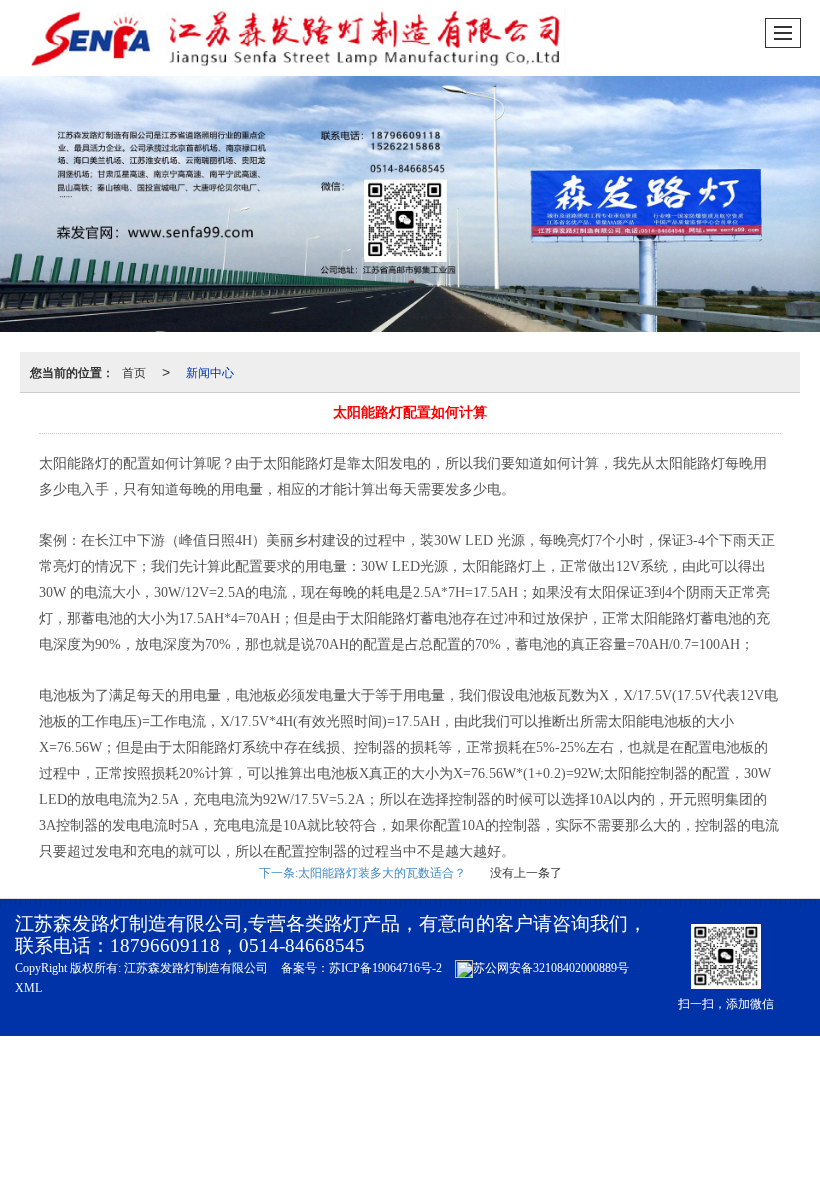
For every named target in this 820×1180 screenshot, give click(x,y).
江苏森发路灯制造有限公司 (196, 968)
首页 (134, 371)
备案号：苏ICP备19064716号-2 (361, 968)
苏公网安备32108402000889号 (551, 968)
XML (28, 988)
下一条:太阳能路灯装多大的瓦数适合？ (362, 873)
---
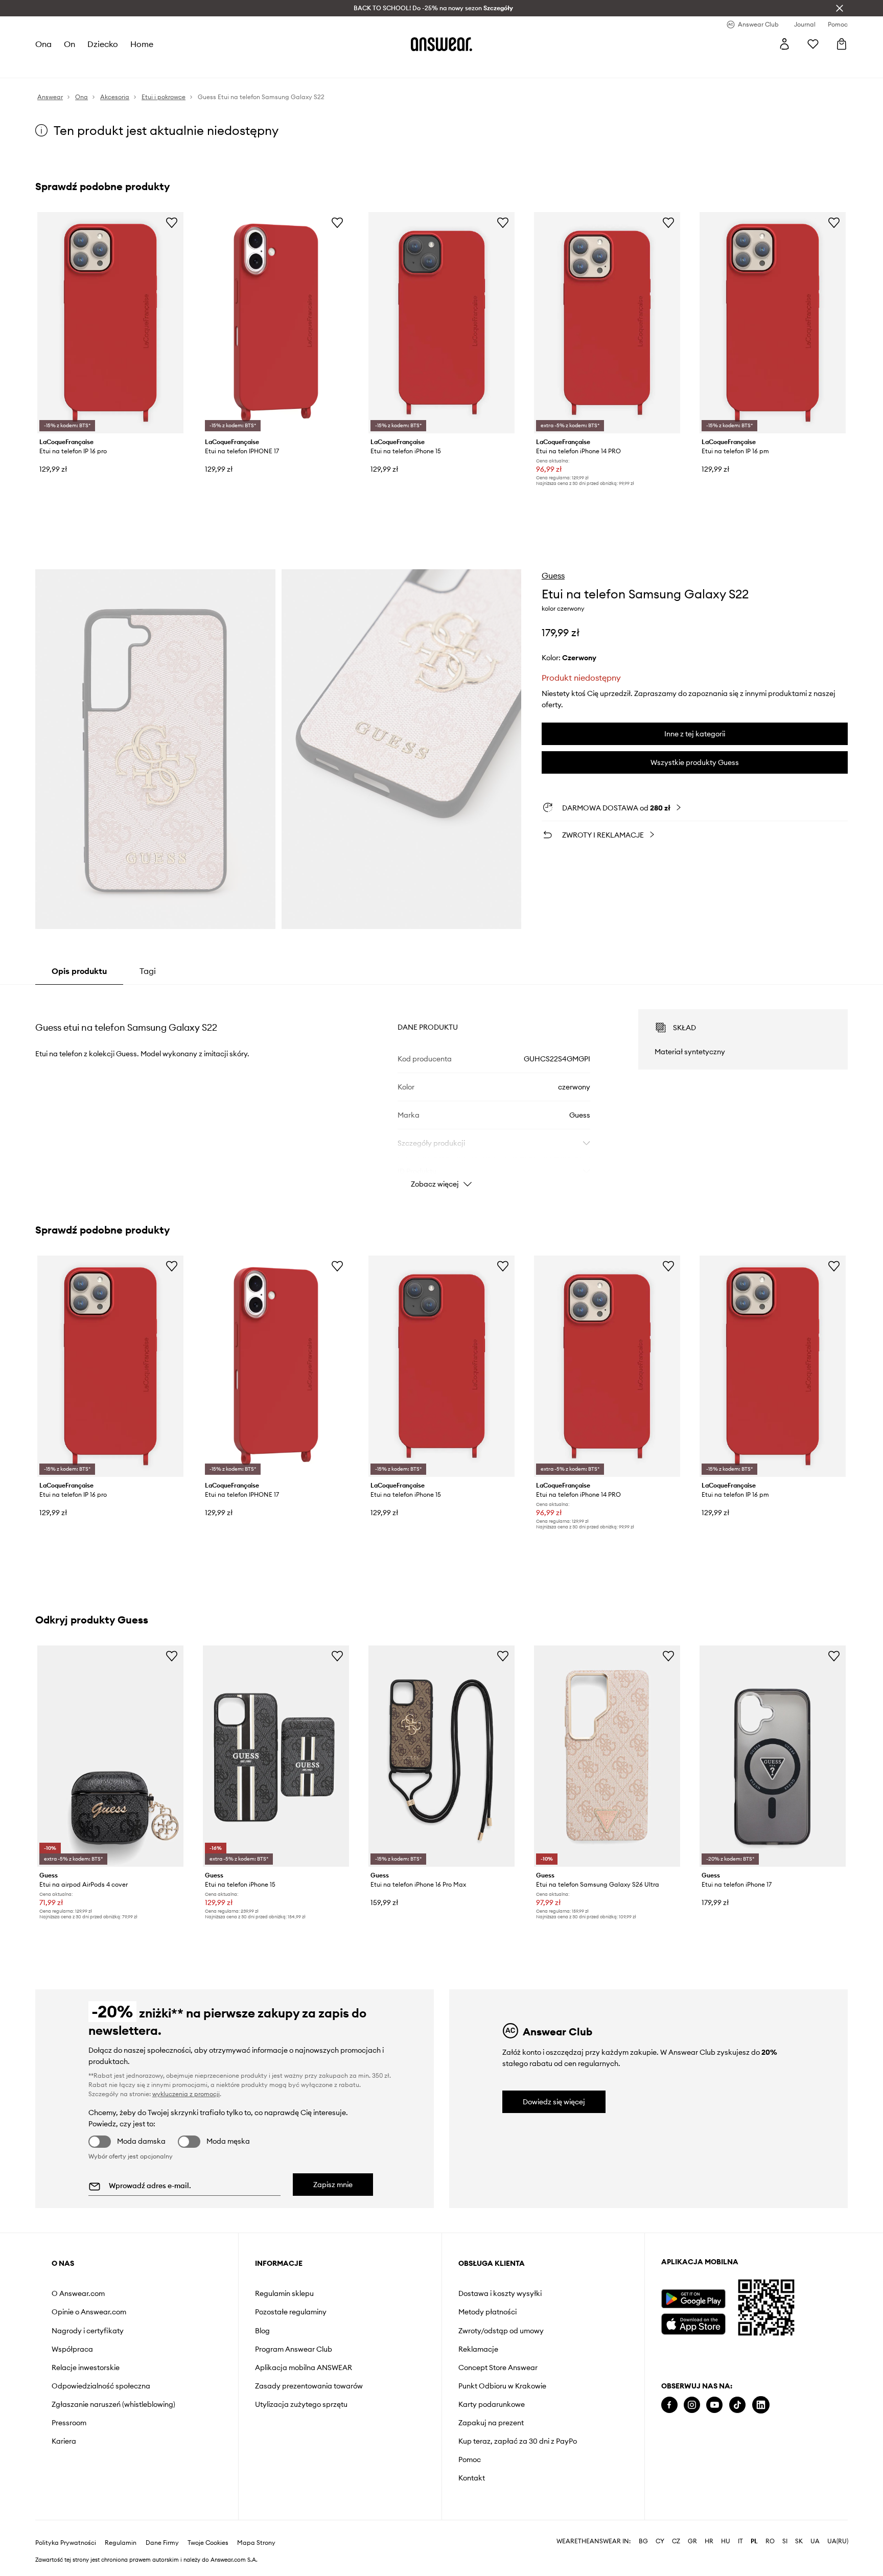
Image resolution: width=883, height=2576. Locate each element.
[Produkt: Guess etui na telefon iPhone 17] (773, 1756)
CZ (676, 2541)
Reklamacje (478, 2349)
* * *
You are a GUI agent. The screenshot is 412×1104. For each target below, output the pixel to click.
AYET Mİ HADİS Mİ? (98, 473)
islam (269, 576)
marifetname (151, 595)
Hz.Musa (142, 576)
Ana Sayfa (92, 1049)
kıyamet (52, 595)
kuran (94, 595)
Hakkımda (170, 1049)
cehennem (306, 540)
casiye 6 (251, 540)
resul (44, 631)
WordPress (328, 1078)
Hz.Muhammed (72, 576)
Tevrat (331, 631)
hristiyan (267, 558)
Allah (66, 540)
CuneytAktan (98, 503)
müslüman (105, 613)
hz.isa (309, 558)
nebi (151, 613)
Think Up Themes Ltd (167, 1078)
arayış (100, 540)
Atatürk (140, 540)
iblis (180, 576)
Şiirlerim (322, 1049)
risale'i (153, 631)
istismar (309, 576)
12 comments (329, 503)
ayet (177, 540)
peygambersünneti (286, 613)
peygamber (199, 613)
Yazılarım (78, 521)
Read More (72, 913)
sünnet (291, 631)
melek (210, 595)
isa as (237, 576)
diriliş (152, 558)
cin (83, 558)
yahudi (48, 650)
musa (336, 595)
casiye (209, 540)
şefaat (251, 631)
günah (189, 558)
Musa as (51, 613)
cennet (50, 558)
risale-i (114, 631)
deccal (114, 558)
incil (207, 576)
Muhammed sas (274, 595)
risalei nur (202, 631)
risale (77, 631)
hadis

**AIM OF THE EXERCISE:** What belongs in the answer is each line from the listing above that contains "click".

**WORKED SOLUTION:**
For every named target in this 820×1180 screenshot, give click(x,y).
You are a GUI agent. The screenshot is 412×1104. For each target below, output the pixel to click.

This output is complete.